Дерек прошел на кухню. Чейси, с безукоризненно уложенными волосами, свежая и элегантная, в белоснежном переднике с собственными инициалами, специальным ножиком вырезала розы из ярко-красных помидоров.

— Когда ты приехала? — без всякого вступления спросил он.

— Всего лишь пару недель назад, — просто ответила она. — Я позвонила Вайноне, и она рассказала мне об этом месте. Уинстон одолжил мне денег, чтобы купить его.

— Почему он это сделал?

— Он сказал, что хочет хоть раз в жизни сделать что-нибудь хорошее для ближнего, с улыбкой объяснила Чейси.

— Почему, черт возьми, ты не сообщила мне, что приезжаешь? Я потерял целых две недели жизни. Мы оба потеряли.

— Я не была уверена в том, что тебе понравится мое решение. Это ко многому обязывает, когда женщина вот так вторгается в твою жизнь. Это гораздо больше, чем просто вручить номер телефона.

— Обязывает?

— Это ответственность, от которой ты устал, — пояснила Чейси.

Он закрыл глаза.

— Чейси, ты нужна мне, — хрипло произнес Дерек. — Мне трудно признавать это, трудно с этим согласиться, но ты нужна мне.

— Так, значит, все в порядке? То, что я здесь?

— Ты, по крайней мере, сохранила за собой квартиру и работу? Она кивнула.

— Если бы ничего не получилось… — голос ее задрожал.

— Не сомневайся. Ты знаешь, что я за человек. Простой, очень простой. Если я говорю тебе, что хочу, чтобы ты осталась, значит, так и нужно сделать.

— Надеюсь, ты прав. Моя кузина Меривезер считает, что я сошла с ума. Моя бабушка осудила меня и сказала, что всегда знала ничего путного из меня не выйдет.

— Тебе не все равно?

— Считаешь, что мне не стоит переживать?

— Не стоит. По крайней мере, не так сильно. Потому что я люблю тебя, — ответил он и поцеловал ее со всей страстью, на которую только был способен. — Ты из тех женщин, что умеют любить и нуждаются в любви. Любовь значит больше, чем положение в обществе. А твоя любовь здесь, Чейси. Здесь твой дом.

Он прижал ее руку к своей груди. Она почувствовала биение его сердца.

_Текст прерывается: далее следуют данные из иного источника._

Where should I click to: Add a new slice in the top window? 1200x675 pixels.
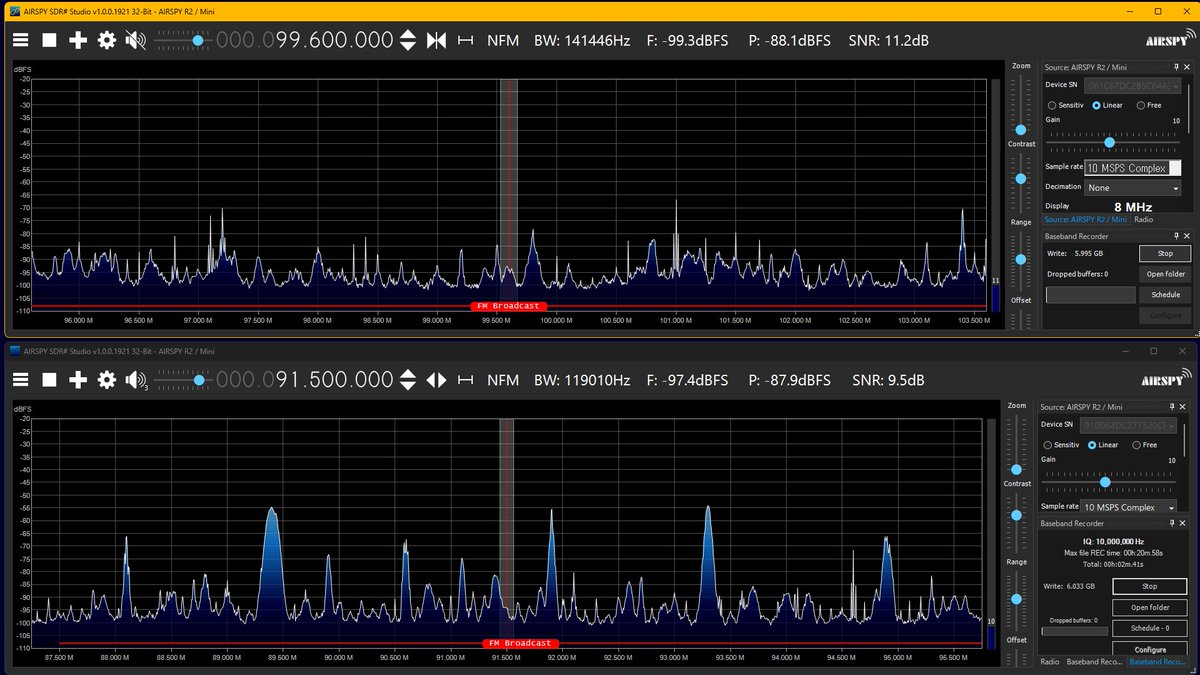pyautogui.click(x=78, y=40)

— Кроме того, — продолжал Дерек, — отец всегда запрещал мне приводить в дом женщину, если я не намерен на ней жениться. А я очень серьезно отношусь к его напутствиям. Ты выйдешь за меня замуж, Чейси?

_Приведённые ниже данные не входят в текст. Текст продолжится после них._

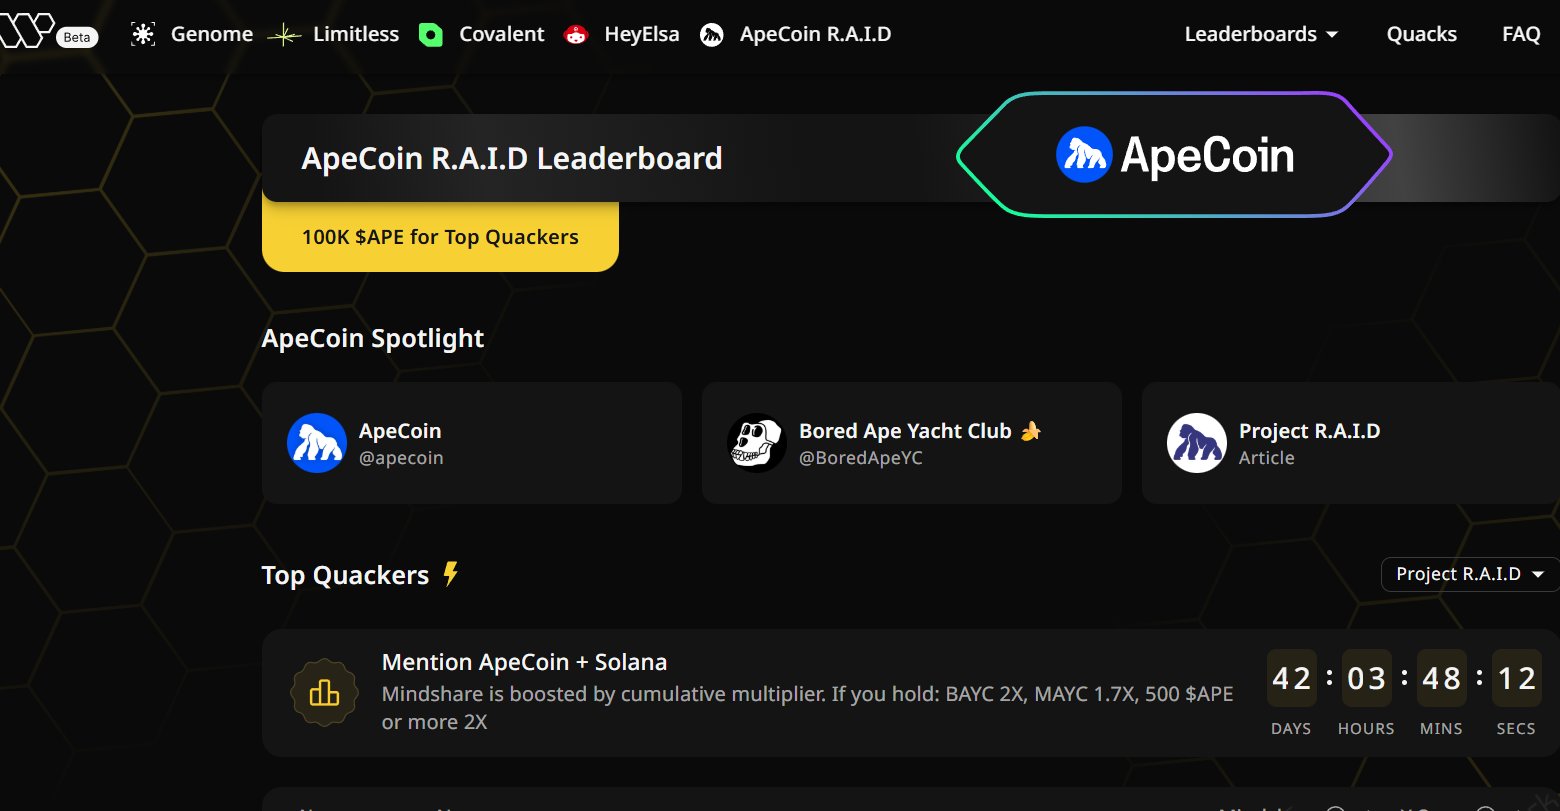Expand the Leaderboards dropdown menu

[x=1260, y=34]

— А папа разрешит? — спросила Чейси. — Мы ведь с тобой часто ругаемся и, как он выражается, оба «упертые».

— Мы будем развлекать его своими ссорами, — улыбнулся Дерек.

— Не будем. Ему не понравится, что мы спорим.

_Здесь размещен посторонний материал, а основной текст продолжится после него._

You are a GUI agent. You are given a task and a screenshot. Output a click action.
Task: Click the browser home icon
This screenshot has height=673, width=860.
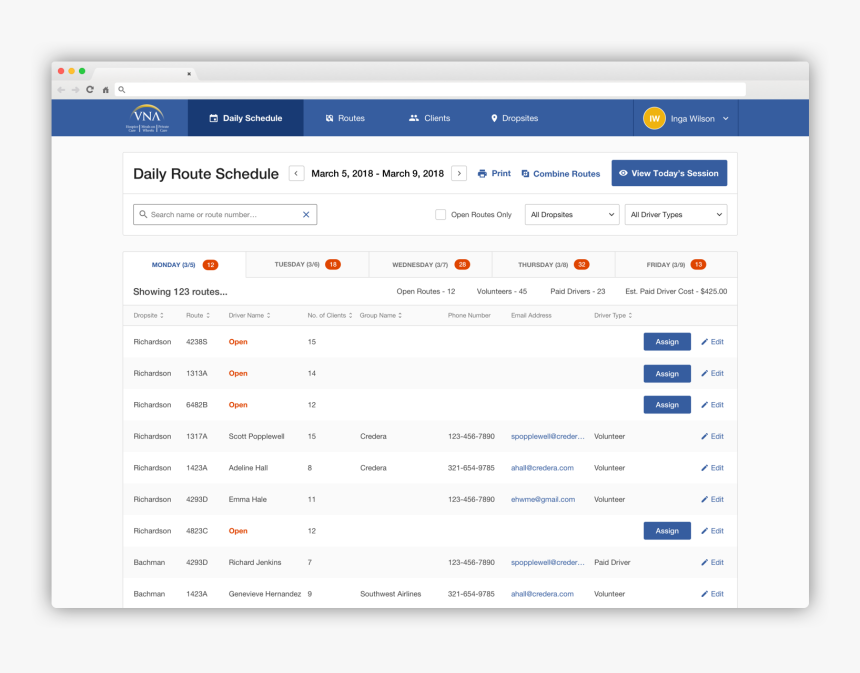click(105, 89)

— Ничего. Он считает нас… — Дерек прервался, осознав, что они снова начинают спор! — Чейси, я люблю тебя.

— Я тоже люблю тебя.

— Пусть это длится вечно. Мы поженимся.

— Поженимся, — повторила она, наслаждаясь силой и простотой этого слова.

Дверь кухни отворилась. В проеме, скрестив руки на груди, стоял папаша; он улыбался, любуясь на обнимающуюся молодую парочку.

— Эй вы, голубки! Вас не затруднит подать мне обед?

Дерек, оторвавшись от Чейси, схватил со стола пакет с чипсами, вручил его отцу и снова закрыл дверь.

— Романтика моему старику не свойственна, — добродушно хмыкнул он. Чейси приподняла одну бровь.

— Ты — главный романтик в семье?

— Конечно, — ответил Дерек и легонько поцеловал ее в уголок рта. — Теперь каждый наш день станет поэмой.

Чейси выскользнула из его рук, взяла со стола блокнот и карандаш, а затем вручила ему, лукаво улыбаясь.

— Нет, милая, моя поэзия не нуждается в карандаше и бумаге, — ответил ей Дерек Маккенна.

С этими словами он снова приник к ее губам. Поцелуй был тем самым сонетом, который простой лейтенант сложил для прекрасной леди.